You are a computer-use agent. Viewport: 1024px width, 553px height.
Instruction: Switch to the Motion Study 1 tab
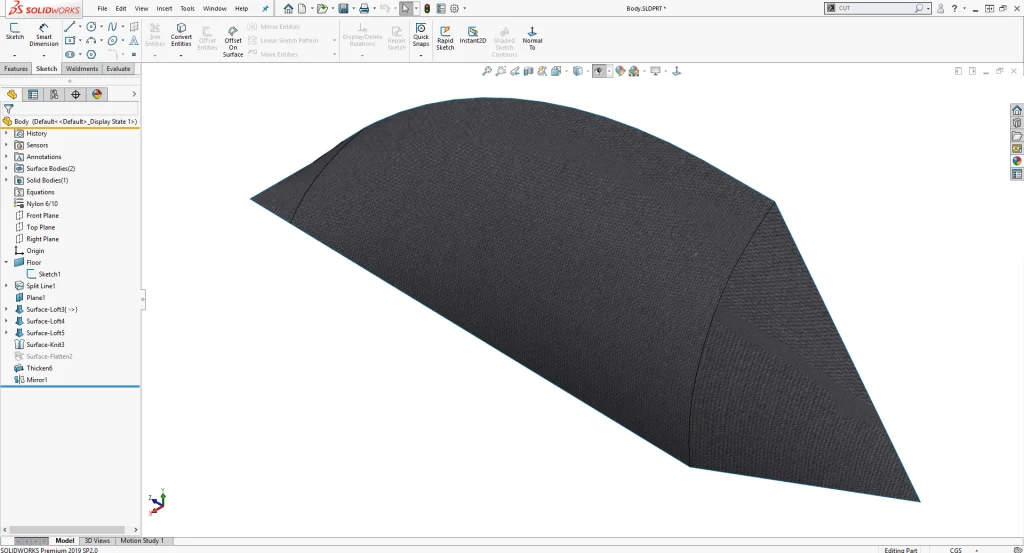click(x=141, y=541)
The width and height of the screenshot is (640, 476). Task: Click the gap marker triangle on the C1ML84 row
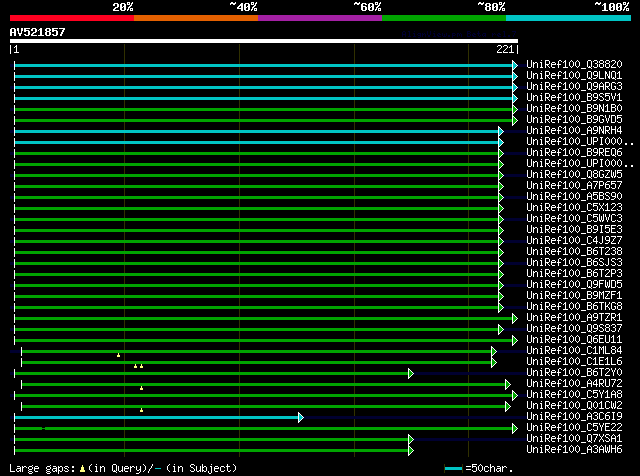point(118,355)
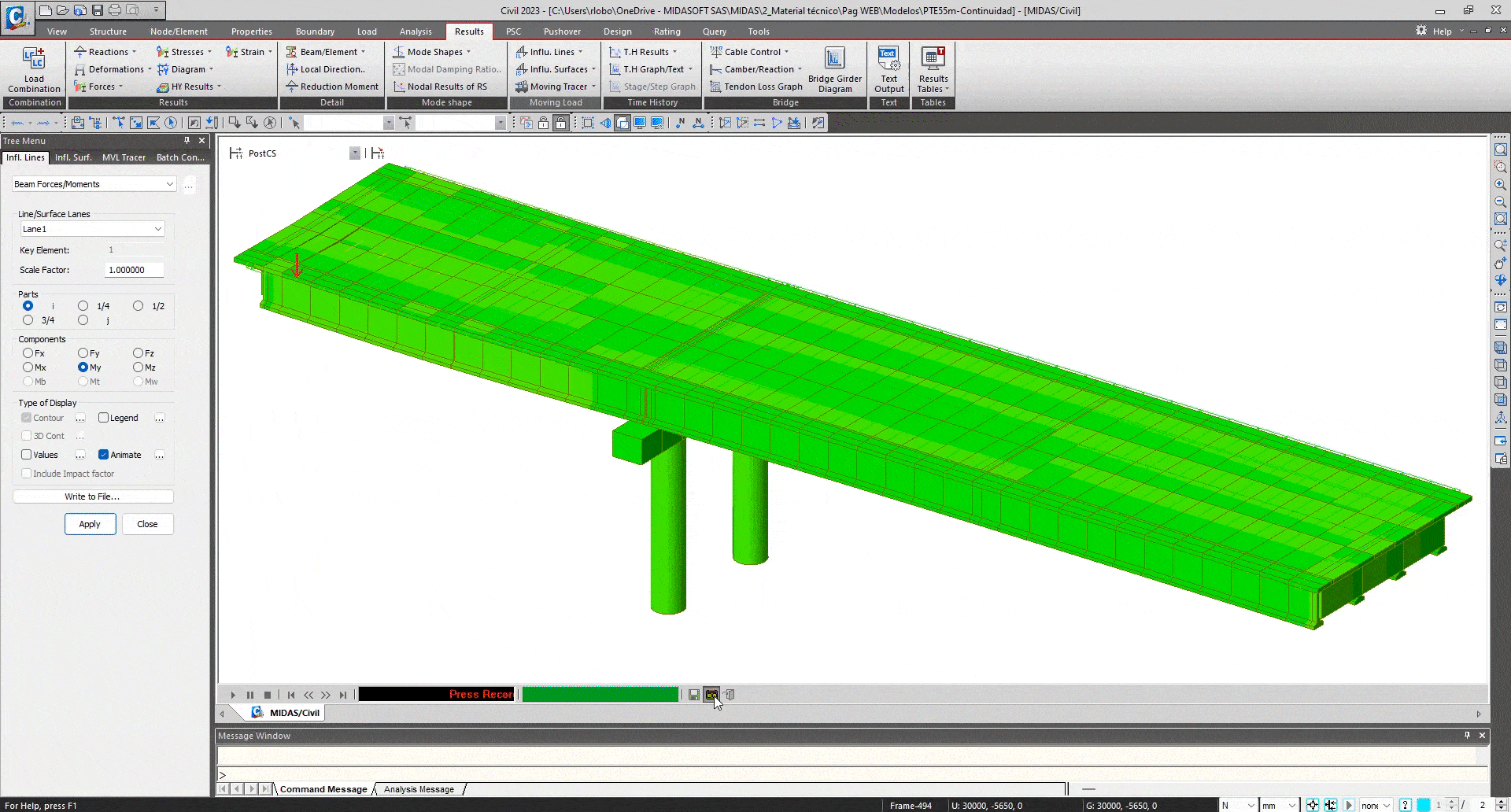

+++

Activity: Write out every record above exactly as it stands, but leave out the pictures.

Finished task:
You are a computer-use agent. Viewport: 1024px width, 553px height.
Instruction: Switch to the Motion Study 1 tab
click(x=141, y=541)
The width and height of the screenshot is (640, 476). Task: Click the gap marker triangle on the C1ML84 row
point(118,355)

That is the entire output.